Obama Administration to Issue New Rules for Religious Accommodation to Birth Control Benefit
The deadline of August 22 was announced in a status report filed by the administration with the U.S. Court of Appeals for the Tenth Circuit.
The Obama administration announced it plans to issue new interim rules to accommodate those religious nonprofits that object to complying with the birth control benefit under the Affordable Care Act by August 22.
The statement was part of a status report filed by the administration with the U.S. Court of Appeals for the Tenth Circuit in connection with a handful of legal challenges by religiously affiliated nonprofits like Little Sisters of the Poor currently before the federal appeals court. The administration told the appeals court it was issuing the new rules in light of the U.S. Supreme Court’s order in the Wheaton College case, which held the evangelical Christian college out of Illinois did not have to complete the paperwork required to qualify for the accommodation because filling out the paperwork substantially burdened the college’s religious beliefs. The Wheaton College order came just after the Roberts Court ruled closely held for-profit companies could object to the contraception benefit on religious grounds as well, relying in part on the existence of the nonprofit accommodation to support its conclusion the Obama administration had other less restrictive means of providing contraceptive coverage for workers.
In its status report, the Obama administration suggested that whether or not the legal challenges continue after the new rules are announced will be entirely up to the plaintiffs, and asked they notify the court by September 2 of their intentions to either continue or drop their challenges.

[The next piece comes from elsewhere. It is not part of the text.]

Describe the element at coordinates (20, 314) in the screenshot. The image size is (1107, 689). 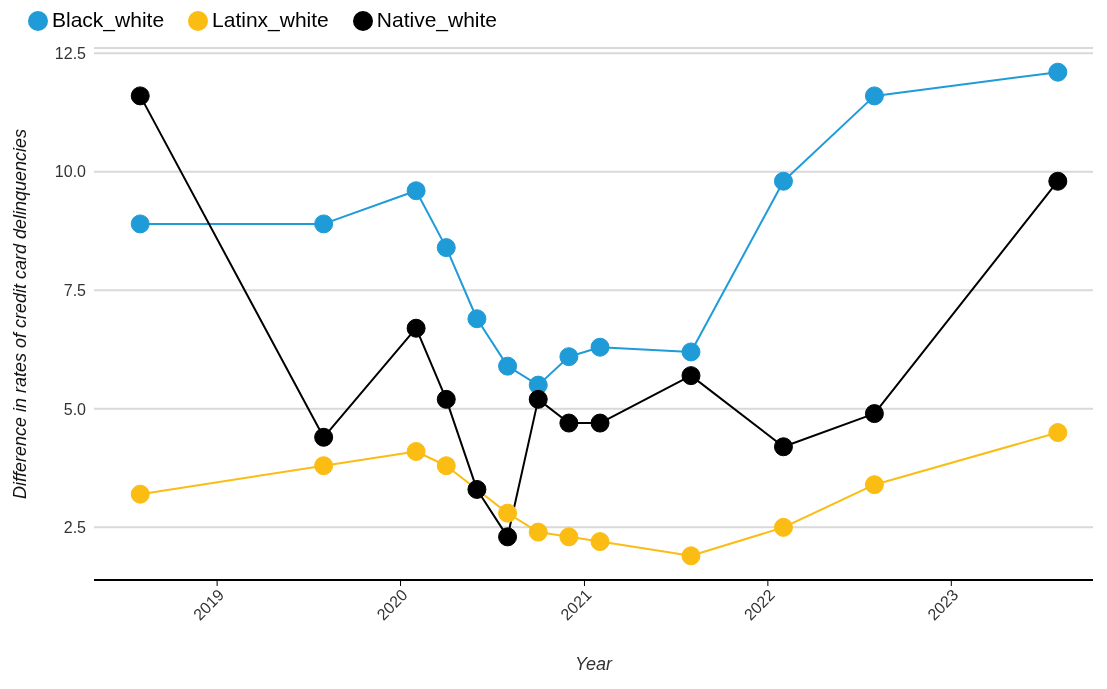
I see `y-axis-title: Difference in rates of credit card delinquencies` at that location.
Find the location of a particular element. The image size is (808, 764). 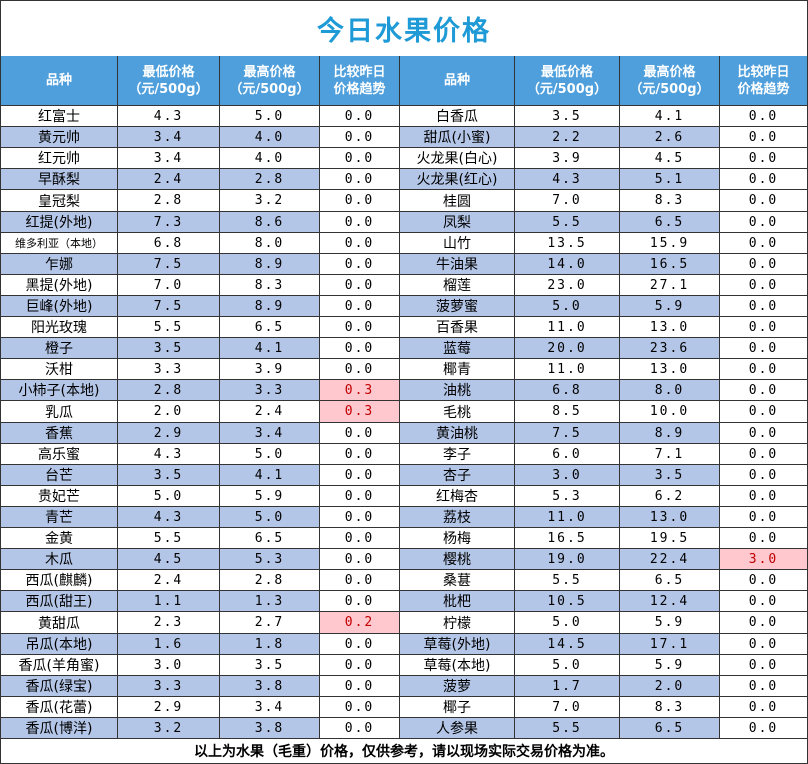

fruit-name: 西瓜(甜王) is located at coordinates (59, 602).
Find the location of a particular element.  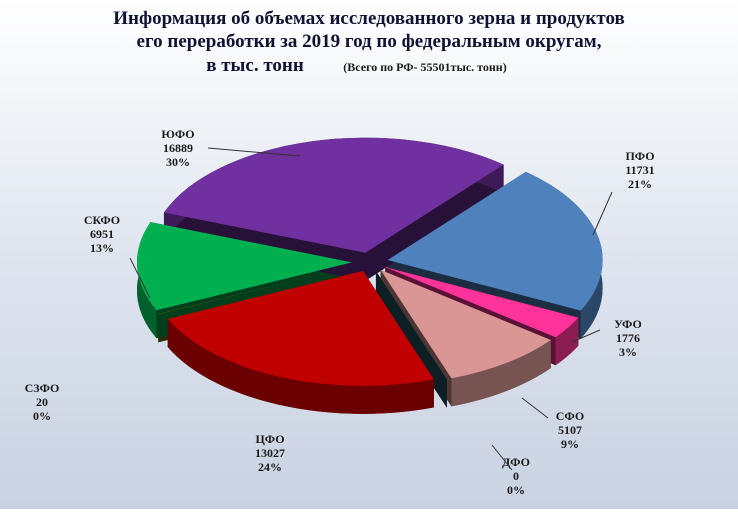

Meanwhile, a different federal appeals court ruled that Fresh Unlimited Inc., the parent company of the secular for-profit Freshway Foods, won’t have to provide contraception coverage for its employees. The one-page order in the Gilardi v. the U.S. Department of Health and Human Services case is believed to be the first to apply the Supreme Court’s Hobby Lobby decision. The order sends the case back to the district court, according to news reports, with instructions to issue an order that grants an exemption and to consider whether to extend it to the Gilardis individually.